Guérit-on parce que l’on désire, ou désire-t-on parce que l’on guérit ? Ou plutôt, ne désirerait-on pas parce que se rencontre un autre qui, précisément, ne désire rien... mais qui se singularise d’un désir : celui de l’analyste ? Mais bon, je m’égare...

La psychanalyse se fonde sur le sujet, sur sa rectification subjective, sur ce qu’il y a d’unique, d’original, de particulier, de libre en chacun. La santé mentale n’est pas le diagnostic de l’incurable ; elle se doit de n’être qu’une ouverture de possibles ; c’est le respect de la diversité, de la pluralité qui maintient cet espace de fondation.

D’où la nécessité absolue de toujours veiller au grain pour que persiste une position de castration faisant limite à la jouissance et autorisant qu’un manque fasse le lit du désir.

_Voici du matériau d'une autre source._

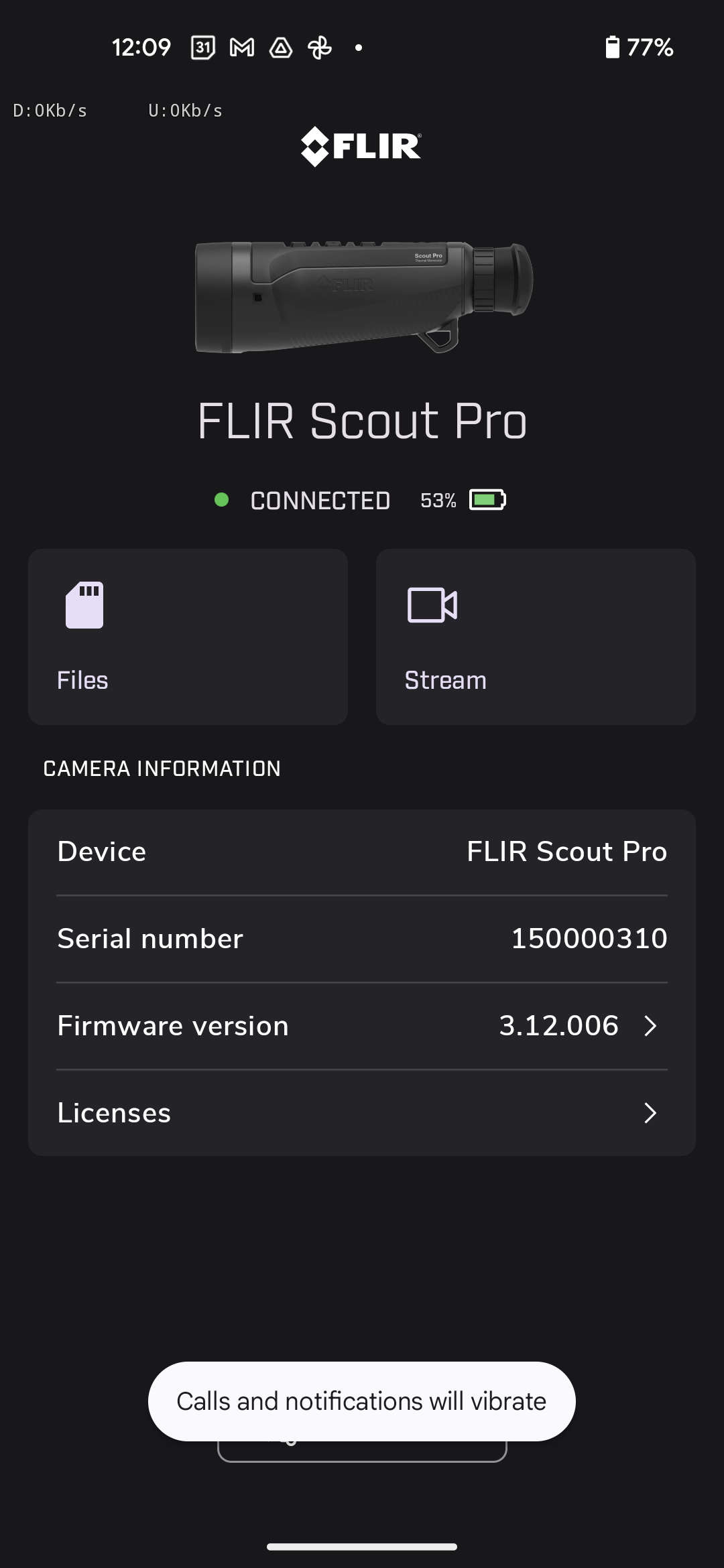This screenshot has width=724, height=1568.
Task: Tap the FLIR Scout Pro device image
Action: pyautogui.click(x=363, y=297)

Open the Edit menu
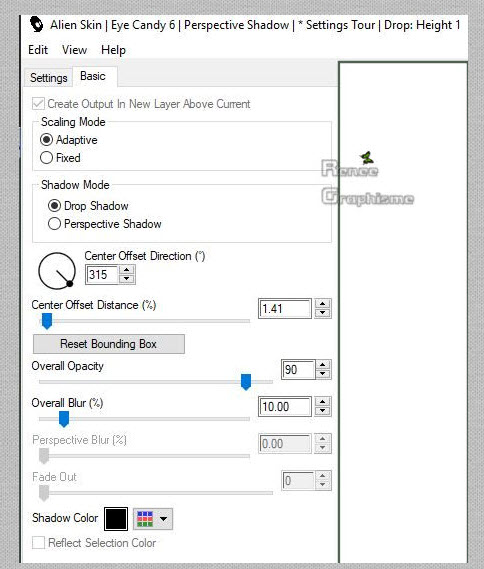coord(38,50)
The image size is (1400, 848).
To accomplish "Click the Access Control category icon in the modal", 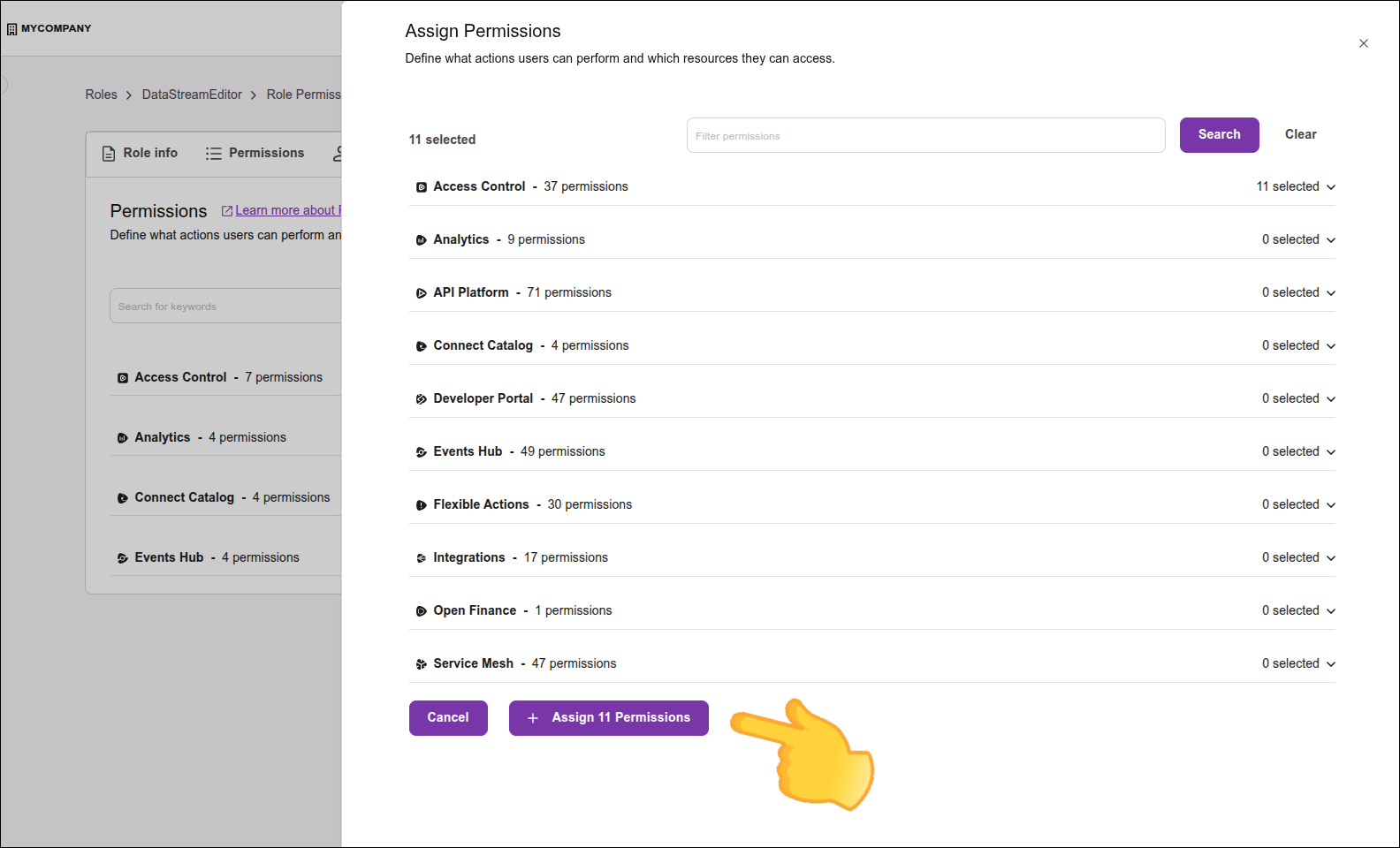I will coord(421,186).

Voilà les questions et quelques amorces de réponses qui agitent I. Gàrate Martinez. Culture et profondeur de la réflexion président à son discours ; s’y ajoute une pincée de poésie car après tout, il faut se faire un peu poète pour attester des points de rencontre du réel auxquels on a eu à faire, points d’articulation d’une analyse où l’inconnu devient savoir : savoir d’une mémoire oubliée qui surprend indéfiniment d’aborder les littoraux inexplorés, ces bords qui font frontière et permettent d’accéder à la subjectivation de sa propre mort.

Il s’agit bien là d’une PAROLE EN ACTE, d’une parole libre d’oser, comme le propose le titre de cette collection, en harmonie avec le propos.